● **Selected passage**:
Saturday, December 8, 2012

And we did it again...

I remember once, many years ago, my Man and I decided to visit a "Mom and Pop" restaurant for breakfast. We had heard it was really good and were excited to finally find out for ourselves.  When we walked in, we knew the rumors about it must be true because even at that early hour it was already filled with people. We saw an available booth in the opposite corner and began weaving our way through the crowded tables to stake our claim.  We sat down but slowly grew frustrated when no one came to take our order. Finally, we were able to get the attention of a server but she seemed confused by our attempts to order food.  We started to think we were in the twilight zone. After several minutes of sitting there commenting to each other about the lack of service, a man stood up and in a loud voice, called the room to attention: "The meeting will now come to order."
A few moments into his welcome, we deduced that this was a political party gathering.  The speaker said he noticed there were some newcomers (that would be us) and he asked us to stand up and introduce ourselves to the group. My Man, ever unshakeable, rose to his feet and said, "Good morning, my name is A and this is my wife.  We're very supportive of this political party...but actually we just came here for breakfast."
By the time my Man was donating money in the hat they passed around and commenting on the subjects they discussed, I was laughing so hard I couldn't even speak.
We never got breakfast.

Last night was a little bit like that.  Really, I blame the language barrier.  A local friend invited us to a soiree she was helping put on.  I didn't know what that was, but it sounded fancy.  So, we got all dolled up, got a sitter and went out.  It was at the fanciest hotel in Conakry (a little perspective--they still don't have toilet seats.)

● **Written instruction**:
Decide whether each statement below agrees with the blog post above, answering yes or no and quoting the deciding words: (a) The couple eventually received their breakfast. (b) The restaurant was already crowded when the couple arrived. (c) The soiree took place at the fanciest hotel in Conakry.

● **Provided information**:
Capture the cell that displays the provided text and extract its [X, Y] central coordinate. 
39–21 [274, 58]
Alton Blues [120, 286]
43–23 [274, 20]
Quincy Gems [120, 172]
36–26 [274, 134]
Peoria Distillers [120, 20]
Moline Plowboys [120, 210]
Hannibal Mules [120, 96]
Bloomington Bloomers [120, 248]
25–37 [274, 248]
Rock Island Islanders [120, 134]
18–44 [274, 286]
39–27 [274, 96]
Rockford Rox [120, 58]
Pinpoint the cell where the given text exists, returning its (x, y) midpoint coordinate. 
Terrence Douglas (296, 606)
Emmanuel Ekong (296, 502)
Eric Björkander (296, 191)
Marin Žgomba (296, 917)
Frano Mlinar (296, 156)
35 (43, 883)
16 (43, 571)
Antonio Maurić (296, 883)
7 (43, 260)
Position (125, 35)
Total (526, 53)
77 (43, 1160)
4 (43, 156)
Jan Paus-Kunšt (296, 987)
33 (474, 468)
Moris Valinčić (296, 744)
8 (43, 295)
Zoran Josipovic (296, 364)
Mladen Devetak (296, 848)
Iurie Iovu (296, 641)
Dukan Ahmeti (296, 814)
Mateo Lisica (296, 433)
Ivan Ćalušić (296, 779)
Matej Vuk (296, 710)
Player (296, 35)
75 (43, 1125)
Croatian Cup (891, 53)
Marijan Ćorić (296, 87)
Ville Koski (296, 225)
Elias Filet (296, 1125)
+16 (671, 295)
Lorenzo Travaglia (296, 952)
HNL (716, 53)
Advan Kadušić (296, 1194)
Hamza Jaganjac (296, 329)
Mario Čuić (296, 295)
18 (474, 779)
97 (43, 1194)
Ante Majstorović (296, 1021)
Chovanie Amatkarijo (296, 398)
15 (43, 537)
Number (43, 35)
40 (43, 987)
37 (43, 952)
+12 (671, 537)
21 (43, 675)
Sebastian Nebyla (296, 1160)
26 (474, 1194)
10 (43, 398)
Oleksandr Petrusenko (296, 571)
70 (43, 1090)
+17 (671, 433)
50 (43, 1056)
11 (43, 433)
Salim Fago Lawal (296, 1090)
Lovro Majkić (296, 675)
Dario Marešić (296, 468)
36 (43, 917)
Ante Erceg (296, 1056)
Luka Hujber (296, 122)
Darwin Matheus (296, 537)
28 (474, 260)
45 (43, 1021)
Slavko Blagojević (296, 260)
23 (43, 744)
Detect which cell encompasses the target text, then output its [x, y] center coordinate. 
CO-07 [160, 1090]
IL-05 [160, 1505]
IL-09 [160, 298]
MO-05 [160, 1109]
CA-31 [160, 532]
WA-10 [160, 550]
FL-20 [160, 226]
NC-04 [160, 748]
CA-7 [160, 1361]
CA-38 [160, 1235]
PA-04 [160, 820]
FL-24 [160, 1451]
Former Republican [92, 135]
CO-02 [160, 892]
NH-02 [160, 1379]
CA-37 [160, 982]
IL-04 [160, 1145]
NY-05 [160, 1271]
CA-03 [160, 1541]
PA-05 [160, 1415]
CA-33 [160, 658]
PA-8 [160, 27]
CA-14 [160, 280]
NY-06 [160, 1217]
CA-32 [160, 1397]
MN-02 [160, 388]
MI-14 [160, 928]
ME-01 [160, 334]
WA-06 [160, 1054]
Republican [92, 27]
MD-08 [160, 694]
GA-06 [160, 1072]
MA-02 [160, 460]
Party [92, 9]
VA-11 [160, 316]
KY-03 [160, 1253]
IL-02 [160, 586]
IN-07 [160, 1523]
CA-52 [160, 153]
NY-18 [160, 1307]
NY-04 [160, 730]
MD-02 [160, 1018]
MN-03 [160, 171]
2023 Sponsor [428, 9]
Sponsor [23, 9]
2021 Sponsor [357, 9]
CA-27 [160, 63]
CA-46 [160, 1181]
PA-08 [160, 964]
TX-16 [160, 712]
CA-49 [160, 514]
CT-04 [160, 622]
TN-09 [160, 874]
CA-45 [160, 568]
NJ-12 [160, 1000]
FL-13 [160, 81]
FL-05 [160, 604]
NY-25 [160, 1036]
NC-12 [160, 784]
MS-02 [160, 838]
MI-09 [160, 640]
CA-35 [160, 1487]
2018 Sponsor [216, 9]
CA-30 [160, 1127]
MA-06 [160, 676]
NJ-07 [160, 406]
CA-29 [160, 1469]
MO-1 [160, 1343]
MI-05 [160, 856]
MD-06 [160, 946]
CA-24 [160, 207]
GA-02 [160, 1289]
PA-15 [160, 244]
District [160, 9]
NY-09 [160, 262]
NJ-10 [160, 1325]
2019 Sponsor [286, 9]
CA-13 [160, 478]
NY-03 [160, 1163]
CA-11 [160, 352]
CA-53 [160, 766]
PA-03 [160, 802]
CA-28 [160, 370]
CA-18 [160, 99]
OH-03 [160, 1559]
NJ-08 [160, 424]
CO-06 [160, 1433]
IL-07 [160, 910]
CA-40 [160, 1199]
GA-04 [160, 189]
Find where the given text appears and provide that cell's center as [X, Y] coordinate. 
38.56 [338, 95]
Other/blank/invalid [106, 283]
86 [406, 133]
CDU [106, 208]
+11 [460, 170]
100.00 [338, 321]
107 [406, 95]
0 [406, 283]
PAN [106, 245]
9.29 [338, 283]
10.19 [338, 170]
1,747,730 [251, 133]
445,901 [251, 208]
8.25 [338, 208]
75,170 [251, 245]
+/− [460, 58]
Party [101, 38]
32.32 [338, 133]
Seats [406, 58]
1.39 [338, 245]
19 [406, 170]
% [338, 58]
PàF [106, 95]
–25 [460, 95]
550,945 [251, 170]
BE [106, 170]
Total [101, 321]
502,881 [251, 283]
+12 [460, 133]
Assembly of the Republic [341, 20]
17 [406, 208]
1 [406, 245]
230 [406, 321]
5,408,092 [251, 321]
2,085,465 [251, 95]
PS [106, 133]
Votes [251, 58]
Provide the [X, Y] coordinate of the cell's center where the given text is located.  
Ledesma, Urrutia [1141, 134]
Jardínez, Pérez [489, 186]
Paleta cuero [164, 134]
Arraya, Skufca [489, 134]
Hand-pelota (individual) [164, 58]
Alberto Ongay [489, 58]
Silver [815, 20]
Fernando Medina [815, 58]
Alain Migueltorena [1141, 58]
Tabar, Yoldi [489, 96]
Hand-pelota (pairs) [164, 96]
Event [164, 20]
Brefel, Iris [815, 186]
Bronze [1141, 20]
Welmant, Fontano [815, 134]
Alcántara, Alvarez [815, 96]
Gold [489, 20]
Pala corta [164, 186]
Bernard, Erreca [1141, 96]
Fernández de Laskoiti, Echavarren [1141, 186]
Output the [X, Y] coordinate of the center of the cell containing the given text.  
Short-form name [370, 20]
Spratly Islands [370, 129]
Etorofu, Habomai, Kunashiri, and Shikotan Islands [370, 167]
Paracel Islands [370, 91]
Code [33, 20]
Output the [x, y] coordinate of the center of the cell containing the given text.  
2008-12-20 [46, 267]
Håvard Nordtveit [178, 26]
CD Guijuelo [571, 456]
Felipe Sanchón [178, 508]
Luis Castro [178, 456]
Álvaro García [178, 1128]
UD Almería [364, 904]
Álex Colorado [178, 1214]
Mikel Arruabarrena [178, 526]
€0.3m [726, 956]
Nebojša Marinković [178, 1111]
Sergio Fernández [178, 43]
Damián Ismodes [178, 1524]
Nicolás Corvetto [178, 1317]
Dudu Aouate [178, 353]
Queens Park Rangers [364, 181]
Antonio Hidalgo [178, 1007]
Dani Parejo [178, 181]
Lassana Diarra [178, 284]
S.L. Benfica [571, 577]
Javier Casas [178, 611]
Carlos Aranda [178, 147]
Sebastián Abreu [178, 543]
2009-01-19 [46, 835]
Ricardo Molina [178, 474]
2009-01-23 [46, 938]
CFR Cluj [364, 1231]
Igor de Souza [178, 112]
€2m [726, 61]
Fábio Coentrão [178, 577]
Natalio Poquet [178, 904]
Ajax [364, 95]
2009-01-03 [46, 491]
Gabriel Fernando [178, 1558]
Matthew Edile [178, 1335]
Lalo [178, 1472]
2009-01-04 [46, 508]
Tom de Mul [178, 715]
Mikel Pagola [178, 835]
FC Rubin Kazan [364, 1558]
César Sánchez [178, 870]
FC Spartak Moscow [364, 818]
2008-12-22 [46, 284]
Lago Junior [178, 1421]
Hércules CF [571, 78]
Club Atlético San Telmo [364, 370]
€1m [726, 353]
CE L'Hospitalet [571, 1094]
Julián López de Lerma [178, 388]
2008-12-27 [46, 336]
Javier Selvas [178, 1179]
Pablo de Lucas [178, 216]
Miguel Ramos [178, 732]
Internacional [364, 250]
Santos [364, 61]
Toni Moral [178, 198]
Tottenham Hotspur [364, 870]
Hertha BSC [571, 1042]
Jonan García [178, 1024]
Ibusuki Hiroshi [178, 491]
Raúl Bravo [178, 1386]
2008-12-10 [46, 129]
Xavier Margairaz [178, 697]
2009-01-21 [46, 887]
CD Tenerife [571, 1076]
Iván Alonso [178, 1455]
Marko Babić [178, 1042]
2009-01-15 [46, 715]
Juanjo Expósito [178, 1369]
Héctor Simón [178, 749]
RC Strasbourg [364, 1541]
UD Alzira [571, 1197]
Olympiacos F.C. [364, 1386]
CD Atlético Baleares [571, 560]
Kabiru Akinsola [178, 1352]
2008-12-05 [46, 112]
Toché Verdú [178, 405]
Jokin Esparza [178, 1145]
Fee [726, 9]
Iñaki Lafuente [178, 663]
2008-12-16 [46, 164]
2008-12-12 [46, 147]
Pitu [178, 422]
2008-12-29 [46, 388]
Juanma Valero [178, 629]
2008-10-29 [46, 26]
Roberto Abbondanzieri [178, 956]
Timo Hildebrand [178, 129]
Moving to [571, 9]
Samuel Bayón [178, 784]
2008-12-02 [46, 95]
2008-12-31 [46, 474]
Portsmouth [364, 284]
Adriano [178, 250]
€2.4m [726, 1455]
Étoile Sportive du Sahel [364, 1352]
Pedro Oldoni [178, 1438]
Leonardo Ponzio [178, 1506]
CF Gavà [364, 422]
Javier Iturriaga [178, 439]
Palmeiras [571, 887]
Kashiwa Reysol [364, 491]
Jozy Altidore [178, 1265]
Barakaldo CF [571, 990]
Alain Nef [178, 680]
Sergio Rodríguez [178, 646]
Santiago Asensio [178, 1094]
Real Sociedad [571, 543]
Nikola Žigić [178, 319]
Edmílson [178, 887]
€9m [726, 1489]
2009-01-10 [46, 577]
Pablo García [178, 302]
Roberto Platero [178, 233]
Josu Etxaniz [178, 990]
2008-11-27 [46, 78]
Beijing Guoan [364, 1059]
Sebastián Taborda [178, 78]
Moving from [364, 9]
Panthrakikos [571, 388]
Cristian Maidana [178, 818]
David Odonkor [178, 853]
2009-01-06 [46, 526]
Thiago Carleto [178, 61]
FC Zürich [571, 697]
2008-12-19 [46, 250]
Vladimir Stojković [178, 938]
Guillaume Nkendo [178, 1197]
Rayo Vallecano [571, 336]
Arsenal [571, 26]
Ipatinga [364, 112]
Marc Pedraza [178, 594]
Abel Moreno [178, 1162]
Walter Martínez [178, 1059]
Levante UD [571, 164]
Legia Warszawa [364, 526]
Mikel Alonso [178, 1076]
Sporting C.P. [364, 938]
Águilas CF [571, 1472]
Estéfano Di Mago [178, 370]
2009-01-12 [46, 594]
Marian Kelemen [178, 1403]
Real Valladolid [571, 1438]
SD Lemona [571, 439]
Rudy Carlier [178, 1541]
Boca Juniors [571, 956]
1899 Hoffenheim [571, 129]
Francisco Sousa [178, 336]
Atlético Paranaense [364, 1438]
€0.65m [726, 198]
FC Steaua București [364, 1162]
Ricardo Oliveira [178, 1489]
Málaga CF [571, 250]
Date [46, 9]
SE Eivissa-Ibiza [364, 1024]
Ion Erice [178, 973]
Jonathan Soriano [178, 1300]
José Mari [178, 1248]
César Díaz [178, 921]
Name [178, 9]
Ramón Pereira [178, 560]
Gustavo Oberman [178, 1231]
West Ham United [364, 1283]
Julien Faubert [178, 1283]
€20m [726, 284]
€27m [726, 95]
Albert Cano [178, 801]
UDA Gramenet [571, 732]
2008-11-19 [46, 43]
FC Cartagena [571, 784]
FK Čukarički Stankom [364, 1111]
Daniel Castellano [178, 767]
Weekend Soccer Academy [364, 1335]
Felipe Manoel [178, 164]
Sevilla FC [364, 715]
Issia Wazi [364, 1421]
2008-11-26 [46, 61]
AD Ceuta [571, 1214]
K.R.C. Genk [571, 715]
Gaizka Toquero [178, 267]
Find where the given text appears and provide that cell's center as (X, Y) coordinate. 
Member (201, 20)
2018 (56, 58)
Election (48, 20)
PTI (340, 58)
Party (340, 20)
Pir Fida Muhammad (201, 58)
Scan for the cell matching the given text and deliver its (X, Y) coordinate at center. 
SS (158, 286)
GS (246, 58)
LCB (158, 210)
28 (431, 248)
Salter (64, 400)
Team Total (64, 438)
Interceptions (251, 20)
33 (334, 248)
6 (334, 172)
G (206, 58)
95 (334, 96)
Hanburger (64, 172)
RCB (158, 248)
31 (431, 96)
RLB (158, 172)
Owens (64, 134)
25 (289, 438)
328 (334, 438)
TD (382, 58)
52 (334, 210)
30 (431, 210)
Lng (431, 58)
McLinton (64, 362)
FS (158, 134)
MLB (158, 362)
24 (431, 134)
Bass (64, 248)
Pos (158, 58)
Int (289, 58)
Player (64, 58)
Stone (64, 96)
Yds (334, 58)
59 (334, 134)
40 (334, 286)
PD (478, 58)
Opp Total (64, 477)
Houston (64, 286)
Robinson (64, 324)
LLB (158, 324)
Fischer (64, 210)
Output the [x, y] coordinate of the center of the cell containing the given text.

● **The result**:
(a) No: "We never got breakfast."
(b) Yes: "even at that early hour it was already filled with people"
(c) Yes: "It was at the fanciest hotel in Conakry"